One of the questions that have plagued authors over the years is what I would call a ‘post-apocalyptic-dread-survival-of-the-fittest-paranoia’.

Read any end of the world fiction, from Cormac McCarthy’s The Road to David Brin’s The Postman to Walter M. Miller, Jr.’s A Canticle for Leibowitz (perhaps a less brutal example) and you’ll see it: the shit rises to the top and the most brutal, neanderthal members of our race take over as, of course, ‘might equals right’.

The Road, by Cormac McCarthyThe current paralysis Europe faces at the hands of a mere volcano does make one wonder if our continued dependence on technology is proving to be a bad thing – the more neanderthals depend on their Sky TV or mobile phones, the less likely they are to be the floaters when the end of the world turns up.

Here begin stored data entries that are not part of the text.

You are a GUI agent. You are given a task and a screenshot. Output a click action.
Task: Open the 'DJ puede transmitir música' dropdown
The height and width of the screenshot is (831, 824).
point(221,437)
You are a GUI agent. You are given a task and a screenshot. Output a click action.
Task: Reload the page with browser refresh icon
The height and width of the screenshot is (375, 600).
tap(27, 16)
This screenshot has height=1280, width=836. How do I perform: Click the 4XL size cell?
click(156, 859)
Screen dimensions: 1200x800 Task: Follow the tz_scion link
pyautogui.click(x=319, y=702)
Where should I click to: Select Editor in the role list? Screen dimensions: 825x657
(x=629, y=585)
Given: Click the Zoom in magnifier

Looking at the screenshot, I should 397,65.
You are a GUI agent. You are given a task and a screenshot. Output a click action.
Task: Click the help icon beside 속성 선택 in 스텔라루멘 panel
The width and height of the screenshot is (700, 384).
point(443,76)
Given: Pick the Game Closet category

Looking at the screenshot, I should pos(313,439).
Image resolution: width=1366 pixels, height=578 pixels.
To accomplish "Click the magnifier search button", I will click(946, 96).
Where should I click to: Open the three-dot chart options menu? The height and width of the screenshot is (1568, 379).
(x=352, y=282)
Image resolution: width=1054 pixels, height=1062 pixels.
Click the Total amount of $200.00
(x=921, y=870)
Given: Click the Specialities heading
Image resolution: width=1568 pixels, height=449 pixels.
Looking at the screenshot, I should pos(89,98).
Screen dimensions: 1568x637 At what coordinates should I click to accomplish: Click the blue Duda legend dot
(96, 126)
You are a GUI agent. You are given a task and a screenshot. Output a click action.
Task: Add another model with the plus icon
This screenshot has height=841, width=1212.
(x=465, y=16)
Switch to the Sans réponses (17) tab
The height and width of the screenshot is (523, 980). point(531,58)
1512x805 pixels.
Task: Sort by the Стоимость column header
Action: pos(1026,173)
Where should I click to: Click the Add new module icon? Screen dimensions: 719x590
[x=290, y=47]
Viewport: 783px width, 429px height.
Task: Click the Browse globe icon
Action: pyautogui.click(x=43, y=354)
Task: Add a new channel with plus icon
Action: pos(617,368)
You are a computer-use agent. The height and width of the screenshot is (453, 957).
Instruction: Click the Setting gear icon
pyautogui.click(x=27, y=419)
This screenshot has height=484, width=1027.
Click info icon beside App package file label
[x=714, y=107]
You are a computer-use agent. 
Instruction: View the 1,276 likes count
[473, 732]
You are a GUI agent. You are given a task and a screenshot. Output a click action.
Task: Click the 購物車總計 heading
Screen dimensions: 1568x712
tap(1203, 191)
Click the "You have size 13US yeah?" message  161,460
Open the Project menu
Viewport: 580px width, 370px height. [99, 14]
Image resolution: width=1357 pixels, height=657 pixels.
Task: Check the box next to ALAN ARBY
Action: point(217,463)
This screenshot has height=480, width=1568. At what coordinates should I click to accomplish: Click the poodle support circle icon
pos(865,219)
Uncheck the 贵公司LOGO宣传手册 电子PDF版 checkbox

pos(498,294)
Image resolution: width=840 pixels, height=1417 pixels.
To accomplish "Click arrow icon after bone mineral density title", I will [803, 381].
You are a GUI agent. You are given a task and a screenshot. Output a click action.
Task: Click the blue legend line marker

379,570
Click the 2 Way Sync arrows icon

Don’t get me wrong, I’m hardly a luddite – all you have to look at is the number of computers I have in my house to see how I make my living. And I do want an iPad, even though it sounds like a tampon!

I could, of course, always go back to pen and paper and a manual typewriter, although I have to say my dependence on auto-correction and spell check would mean having to learn to type properly again.

Going back to living off the land is a dream for many, particularly with the continued rise in food prices – all you have to do is watch an episode of River Cottage to see what it’s all about. But the simple fact is we no longer have the space necessary for that — I’d need about six times my current garden space just to grow the fruit and vegetables to feed my family, so don’t even think about cows, pigs or chickens.

What is our obsession about the world ending? Thirty years ago, in the midst of the cold war when nuclear warheads were likely to fall any moment, I can understand the paranoia – in fact I remember it. But now? A major economic crisis and another surge in doomsday media. It can’t be healthy.

I have to ask myself why survival experts like Ray Mears
and Bear Grylls are also popular. Are we all preparing for the apocalypse? I know I’ve started stashing water under the house with tinned food and a small generator, so we’ll be okay – that laptop doesn’t take that much power, sod the freezer.

And I guess that’s the question really: how would you survive if the electricity went off for good tomorrow?